[JOB 1]
For the forum post on the seven-figure summary, state whether each statement agrees with the post. Answer yes or no, and quote the deciding words.
(a) The poster finds it hard to get each of the numbers from a single result set.
(b) The table in the example has three columns.
(c) The median is computed with percentile_disc(0.5).
[JOB 2] In the forum post on the seven-figure summary, what does the poster say happens when getting the numbers off various stats?
[JOB 3] Write out everything in the forum post on the seven-figure summary from "It’s pretty trivial" down to "there should be.".

[TEXT PASSAGE]
* * * *
I have a number of data sets which I’m trying to get a seven figure summary for (see https://en.wikipedia.org/wiki/Seven-number_summary#Bowley%E2%80%99s_seven-figure_summary for background)
It’s pretty trivial to get each of the various numbers (min, max, first and third quartiles, first and last deciles and median) from a single result set.
However, if I want to get it off various stats, I find myself dealing with a lot more redundant code than there should be.
For example:
create table example (x integer, y integer, z interval);
insert into example values
(1,2,'1 min'),
(3,10,'20 seconds'),
(3,40,'3 seconds'),
(2,1,'3 minutes'),
(10,10,'1 hour');
select percentile_disc(0) within group(order by value) as minimum,
percentile_disc(0.10) within group(order by value) as first_decile,
percentile_disc(0.25) within group(order by value) as first_quartile,
percentile_disc(0.5) within group(order by value) as median,
percentile_disc(0.75) within group(order by value) as third_quartile,
percentile_disc(0.9) within group(order by value) as last_decile,
percentile_disc(1) within group(order by value)
from (
select x as value from example
) data;
select percentile_disc(0) within group(order by value) as minimum,
percentile_disc(0.10) within group(order by value) as first_decile,
percentile_disc(0.25) within group(order by value) as first_quartile,
percentile_disc(0.5) within group(order by value) as median,
percentile_disc(0.75) within group(order by value) as third_quartile,
percentile_disc(0.9) within group(order by value) as last_decile,
percentile_disc(1) within group(order by value)
* * * *
[DATA SECTION]
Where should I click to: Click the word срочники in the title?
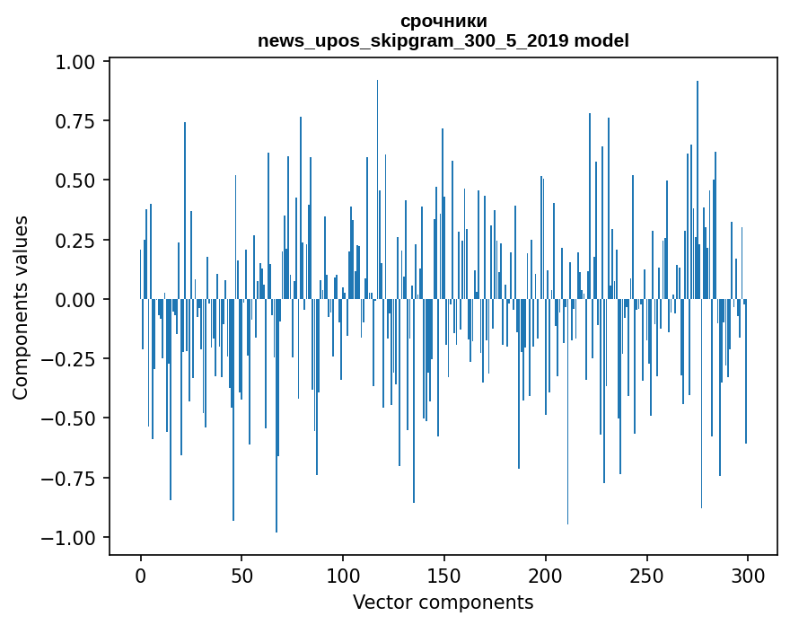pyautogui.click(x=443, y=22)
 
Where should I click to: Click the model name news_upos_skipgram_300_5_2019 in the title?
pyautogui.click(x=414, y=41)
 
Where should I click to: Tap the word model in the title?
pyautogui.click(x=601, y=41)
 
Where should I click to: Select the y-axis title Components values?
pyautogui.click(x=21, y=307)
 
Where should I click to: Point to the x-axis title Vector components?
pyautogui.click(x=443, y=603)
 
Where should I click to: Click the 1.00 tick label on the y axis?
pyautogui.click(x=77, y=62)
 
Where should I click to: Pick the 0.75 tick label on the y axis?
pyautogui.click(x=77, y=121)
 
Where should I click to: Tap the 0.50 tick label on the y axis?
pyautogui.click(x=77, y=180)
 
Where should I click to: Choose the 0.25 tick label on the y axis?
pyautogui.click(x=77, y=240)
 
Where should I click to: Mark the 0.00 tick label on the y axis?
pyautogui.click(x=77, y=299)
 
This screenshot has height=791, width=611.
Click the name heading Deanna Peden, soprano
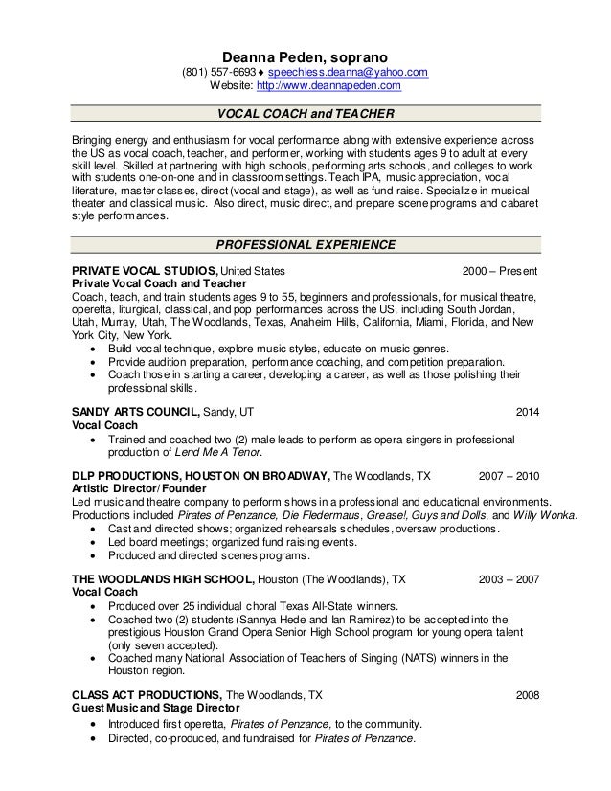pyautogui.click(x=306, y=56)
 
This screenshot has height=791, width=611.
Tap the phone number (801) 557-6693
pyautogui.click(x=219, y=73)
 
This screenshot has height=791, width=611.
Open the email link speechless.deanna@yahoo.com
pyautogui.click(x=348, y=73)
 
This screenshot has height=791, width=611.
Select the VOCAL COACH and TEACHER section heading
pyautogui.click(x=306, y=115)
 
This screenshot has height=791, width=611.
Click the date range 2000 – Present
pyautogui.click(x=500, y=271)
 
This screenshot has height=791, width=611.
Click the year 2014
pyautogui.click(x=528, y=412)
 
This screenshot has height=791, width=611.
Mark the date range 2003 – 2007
* * * *
[EXPECTED OUTPUT 1]
(a) No: "It’s pretty trivial to get each of the various numbers (min, max, first and third quartiles, first and last deciles and median) from a single result set."
(b) Yes: "create table example (x integer, y integer, z interval);"
(c) Yes: "percentile_disc(0.5) within group(order by value) as median"

[EXPECTED OUTPUT 2] The poster ends up dealing with a lot more redundant code than there should be.

[EXPECTED OUTPUT 3]
It’s pretty trivial to get each of the various numbers (min, max, first and third quartiles, first and last deciles and median) from a single result set.
However, if I want to get it off various stats, I find myself dealing with a lot more redundant code than there should be.